Now, where Forge can help with what you're suggesting - I think most of it is there, but needs some wiring from the consumer/orchestrator: - Forge surfaces information about which guardrails fired: InferenceResult.new_messages carries typed MessageMeta.type — RETRY_NUDGE, STEP_NUDGE, PREREQUISITE_NUDGE, CONTEXT_WARNING, SUMMARY. So every nudge that fired during a run is observable per-step. A consumer could capture that and compare to workflow steps to reconstruct what success looked like. - Combined with Guardrails.check() > CheckResult, you would have a lot of the journey the model took to get to the answer. - Forge lets you (actually, requires) you to define the system prompt, any workflow restrictions, and the tools. So if you know something about how your task will behave with a small model, you can include that in system prompt, or a tool that's a required step, etc.

For integrations into MCPs/etc that house memories and skills, those can be surfaced to the model with Forge in place. Prompt the model to search for tools in the MCP/surface an MCP tool, etc.
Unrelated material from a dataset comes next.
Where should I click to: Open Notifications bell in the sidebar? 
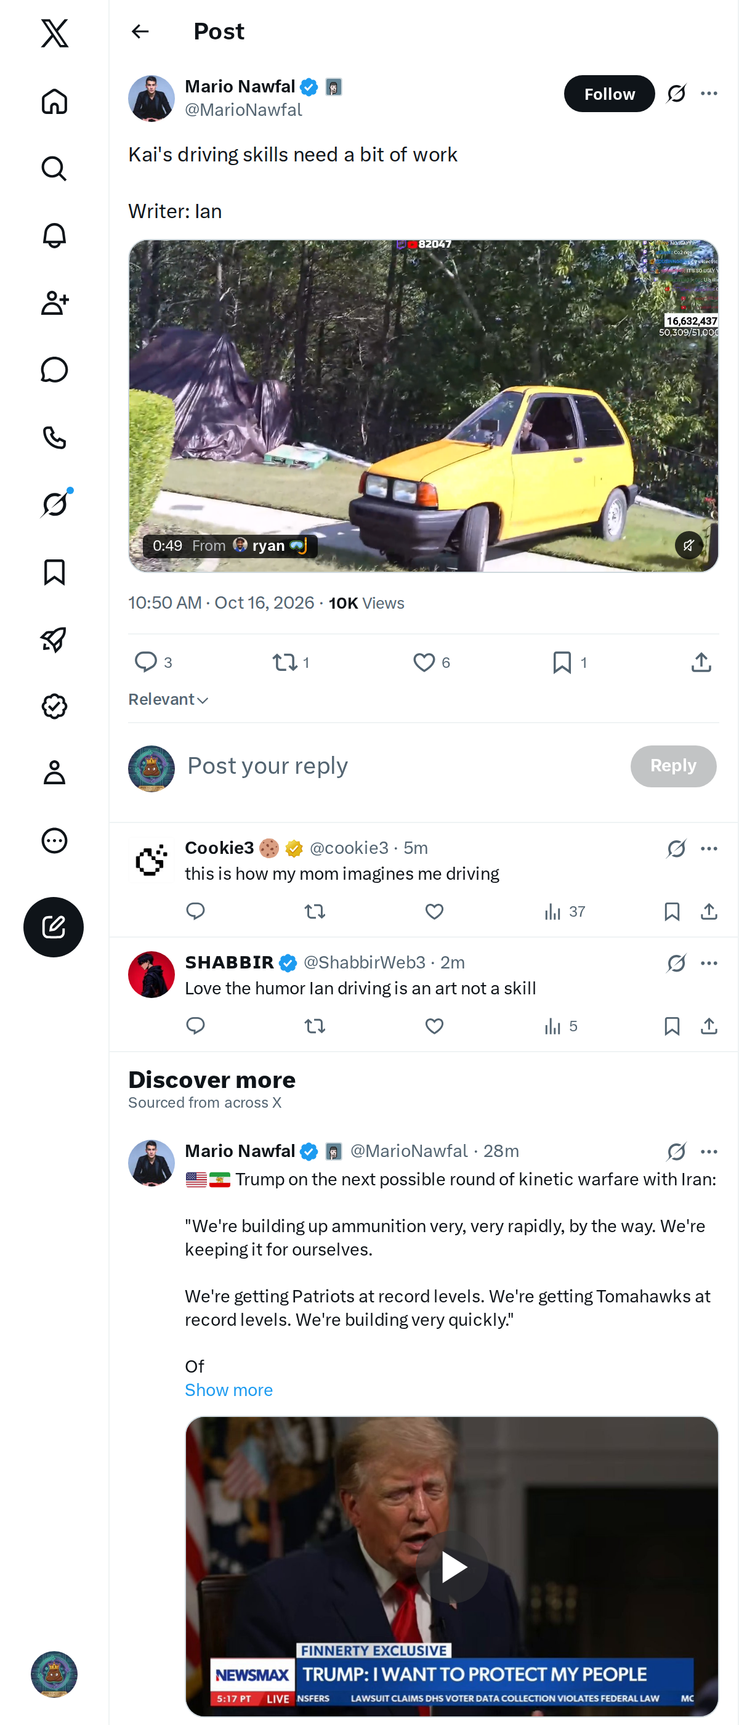54,236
I've built a consumer that follows this pattern: main agent gets task > main agent eyeballs whether it can be solved on its own > if not, sends to a subagent specialized on that topic (that has access to more tools related to that) - which allows me to keep context lean for each agent.
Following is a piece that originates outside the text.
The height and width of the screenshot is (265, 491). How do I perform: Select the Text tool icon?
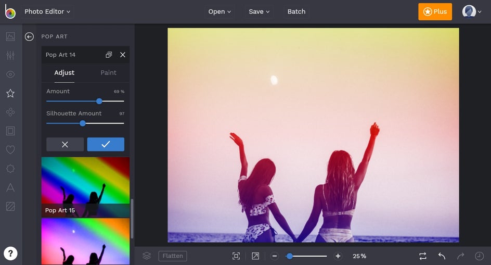click(x=10, y=187)
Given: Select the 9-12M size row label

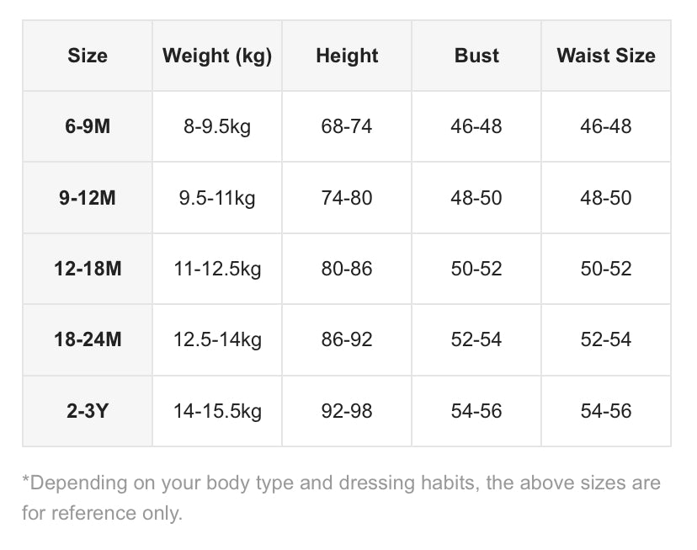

You could do something similar where the model is prompted to use its toolset, but if its unsure or needs a tool it doesn't have, to call the get_mcp() tool or something to look for better options.

Big model v small model now - a couple of ways I think about it. - You could use big models to go through your workflow a few times, see common patterns, and then use those to define prerequisite and required steps in Forge guardrails when using small models. - You could use small models the same way there's the ANTHROPIC_SMALL_FAST_MODEL env var in claude code (this is what Explore subagent uses I think). Big model is effectively an orchestrator, and when it recognizes a task is easy, it dispatches a small model to do it, where Forge might make it viable.

Hoepfully that helps! Forge could certainly elevate some of this to be more native - and I might do that - like a mode that packages up results for you so you don't need to reconstruct the nudge events from hooks firing. But everything should be there to integrate with a memory system with the information required, or with an API/MCP that has more tools or skills for the agent to read.

Would love to see the integration if you do it! You'd just need a consumer that captures the events forge returns and packages them up into whatever your memory system is looking for!

If you're looking for other ways of ingesting those memories/skills that isn't system prompt, message, or tool result, then that's something I can look into.